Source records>
===============

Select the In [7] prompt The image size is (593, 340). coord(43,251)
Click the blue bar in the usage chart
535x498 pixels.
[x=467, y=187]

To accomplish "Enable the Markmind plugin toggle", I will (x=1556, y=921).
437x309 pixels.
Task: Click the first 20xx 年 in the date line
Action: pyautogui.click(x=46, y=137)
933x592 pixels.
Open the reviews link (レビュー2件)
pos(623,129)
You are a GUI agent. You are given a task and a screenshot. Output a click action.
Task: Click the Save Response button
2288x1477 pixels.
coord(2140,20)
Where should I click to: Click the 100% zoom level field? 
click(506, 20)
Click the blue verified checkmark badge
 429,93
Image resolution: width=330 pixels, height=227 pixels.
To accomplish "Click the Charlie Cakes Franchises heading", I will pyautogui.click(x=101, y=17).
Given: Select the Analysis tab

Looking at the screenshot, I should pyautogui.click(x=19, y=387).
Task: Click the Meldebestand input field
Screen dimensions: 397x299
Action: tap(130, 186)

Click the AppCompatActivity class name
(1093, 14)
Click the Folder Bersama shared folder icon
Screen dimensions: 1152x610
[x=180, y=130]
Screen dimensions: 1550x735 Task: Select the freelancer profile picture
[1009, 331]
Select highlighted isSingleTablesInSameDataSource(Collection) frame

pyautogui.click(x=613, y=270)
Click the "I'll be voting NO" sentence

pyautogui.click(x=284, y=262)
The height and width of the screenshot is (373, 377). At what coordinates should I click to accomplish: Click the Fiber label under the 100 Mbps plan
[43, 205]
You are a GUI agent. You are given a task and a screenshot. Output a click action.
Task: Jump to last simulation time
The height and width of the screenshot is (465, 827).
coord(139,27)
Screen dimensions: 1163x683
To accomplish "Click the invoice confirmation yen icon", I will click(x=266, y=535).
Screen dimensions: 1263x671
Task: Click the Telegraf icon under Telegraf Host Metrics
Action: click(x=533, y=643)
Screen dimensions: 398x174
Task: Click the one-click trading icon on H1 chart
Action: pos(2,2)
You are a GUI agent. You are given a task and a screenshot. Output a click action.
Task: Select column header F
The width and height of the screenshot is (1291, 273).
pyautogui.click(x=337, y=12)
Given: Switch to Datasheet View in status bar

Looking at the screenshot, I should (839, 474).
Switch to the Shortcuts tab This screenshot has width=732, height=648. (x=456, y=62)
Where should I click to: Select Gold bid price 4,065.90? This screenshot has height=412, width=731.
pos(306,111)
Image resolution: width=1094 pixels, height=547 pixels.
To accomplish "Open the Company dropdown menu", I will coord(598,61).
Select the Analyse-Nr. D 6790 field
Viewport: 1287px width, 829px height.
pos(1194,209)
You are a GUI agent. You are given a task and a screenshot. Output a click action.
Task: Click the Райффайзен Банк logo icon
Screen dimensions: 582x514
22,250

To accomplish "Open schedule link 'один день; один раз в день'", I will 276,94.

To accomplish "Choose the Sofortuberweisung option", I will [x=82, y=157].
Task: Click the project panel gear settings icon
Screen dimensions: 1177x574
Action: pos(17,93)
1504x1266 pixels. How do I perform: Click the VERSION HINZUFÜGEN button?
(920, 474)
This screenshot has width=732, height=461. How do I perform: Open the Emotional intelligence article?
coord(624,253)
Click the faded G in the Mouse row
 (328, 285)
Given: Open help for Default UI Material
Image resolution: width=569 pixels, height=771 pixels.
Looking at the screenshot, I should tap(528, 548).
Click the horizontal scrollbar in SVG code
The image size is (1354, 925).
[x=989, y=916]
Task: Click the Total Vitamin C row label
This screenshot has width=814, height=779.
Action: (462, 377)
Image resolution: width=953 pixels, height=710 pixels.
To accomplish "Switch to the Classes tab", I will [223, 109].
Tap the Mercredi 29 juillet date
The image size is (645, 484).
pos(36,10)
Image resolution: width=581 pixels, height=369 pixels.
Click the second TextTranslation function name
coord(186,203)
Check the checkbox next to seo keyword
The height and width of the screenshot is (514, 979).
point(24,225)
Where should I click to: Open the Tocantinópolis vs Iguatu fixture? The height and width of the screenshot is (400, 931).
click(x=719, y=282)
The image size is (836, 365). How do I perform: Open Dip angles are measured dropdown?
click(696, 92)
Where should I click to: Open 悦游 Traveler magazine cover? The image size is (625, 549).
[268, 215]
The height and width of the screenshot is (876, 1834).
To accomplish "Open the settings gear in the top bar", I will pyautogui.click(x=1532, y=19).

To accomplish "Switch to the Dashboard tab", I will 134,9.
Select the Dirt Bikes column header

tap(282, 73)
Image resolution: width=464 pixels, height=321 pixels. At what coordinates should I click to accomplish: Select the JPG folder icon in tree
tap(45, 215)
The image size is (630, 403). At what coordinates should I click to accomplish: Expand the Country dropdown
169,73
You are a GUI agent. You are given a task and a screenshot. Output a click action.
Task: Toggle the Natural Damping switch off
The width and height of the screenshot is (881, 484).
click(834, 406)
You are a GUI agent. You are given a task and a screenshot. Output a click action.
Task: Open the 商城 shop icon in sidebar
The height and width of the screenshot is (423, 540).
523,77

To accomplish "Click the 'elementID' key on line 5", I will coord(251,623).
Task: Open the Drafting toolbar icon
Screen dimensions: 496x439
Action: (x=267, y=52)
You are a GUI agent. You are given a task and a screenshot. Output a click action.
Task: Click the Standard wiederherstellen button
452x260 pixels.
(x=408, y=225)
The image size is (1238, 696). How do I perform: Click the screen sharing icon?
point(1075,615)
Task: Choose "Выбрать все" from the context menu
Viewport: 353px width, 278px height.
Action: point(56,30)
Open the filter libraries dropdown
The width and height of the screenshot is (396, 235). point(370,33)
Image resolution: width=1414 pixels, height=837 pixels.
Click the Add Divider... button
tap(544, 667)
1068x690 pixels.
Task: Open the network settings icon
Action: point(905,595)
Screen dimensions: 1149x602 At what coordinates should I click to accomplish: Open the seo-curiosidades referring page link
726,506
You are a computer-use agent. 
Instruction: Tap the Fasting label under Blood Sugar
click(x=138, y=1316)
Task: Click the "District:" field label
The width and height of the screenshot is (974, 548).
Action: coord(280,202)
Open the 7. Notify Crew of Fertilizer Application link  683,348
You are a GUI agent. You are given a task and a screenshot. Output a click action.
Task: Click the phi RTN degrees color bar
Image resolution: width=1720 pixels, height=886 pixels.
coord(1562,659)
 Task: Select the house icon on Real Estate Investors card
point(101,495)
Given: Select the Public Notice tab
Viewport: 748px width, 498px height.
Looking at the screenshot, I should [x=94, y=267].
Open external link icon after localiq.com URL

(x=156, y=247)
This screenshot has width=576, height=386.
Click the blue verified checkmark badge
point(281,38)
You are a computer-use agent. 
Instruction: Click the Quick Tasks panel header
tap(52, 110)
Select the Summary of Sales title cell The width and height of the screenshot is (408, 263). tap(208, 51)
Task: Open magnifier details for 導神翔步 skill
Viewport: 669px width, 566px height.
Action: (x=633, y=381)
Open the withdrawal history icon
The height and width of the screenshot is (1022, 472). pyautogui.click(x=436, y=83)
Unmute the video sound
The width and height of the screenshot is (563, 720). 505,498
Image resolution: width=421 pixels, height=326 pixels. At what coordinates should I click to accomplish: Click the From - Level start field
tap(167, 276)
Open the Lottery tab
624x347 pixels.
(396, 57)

===============

SHORT TASK> Please copy the material above exactly, from its first line through the line containing "Action: tap(130, 186)", including that line.

RESPONSE TO THE EXERCISE>
Select the In [7] prompt The image size is (593, 340). coord(43,251)
Click the blue bar in the usage chart
535x498 pixels.
[x=467, y=187]

To accomplish "Enable the Markmind plugin toggle", I will (x=1556, y=921).
437x309 pixels.
Task: Click the first 20xx 年 in the date line
Action: pyautogui.click(x=46, y=137)
933x592 pixels.
Open the reviews link (レビュー2件)
pos(623,129)
You are a GUI agent. You are given a task and a screenshot. Output a click action.
Task: Click the Save Response button
2288x1477 pixels.
coord(2140,20)
Where should I click to: Click the 100% zoom level field? 
click(506, 20)
Click the blue verified checkmark badge
 429,93
Image resolution: width=330 pixels, height=227 pixels.
To accomplish "Click the Charlie Cakes Franchises heading", I will pyautogui.click(x=101, y=17).
Given: Select the Analysis tab

Looking at the screenshot, I should pyautogui.click(x=19, y=387).
Task: Click the Meldebestand input field
Screen dimensions: 397x299
Action: tap(130, 186)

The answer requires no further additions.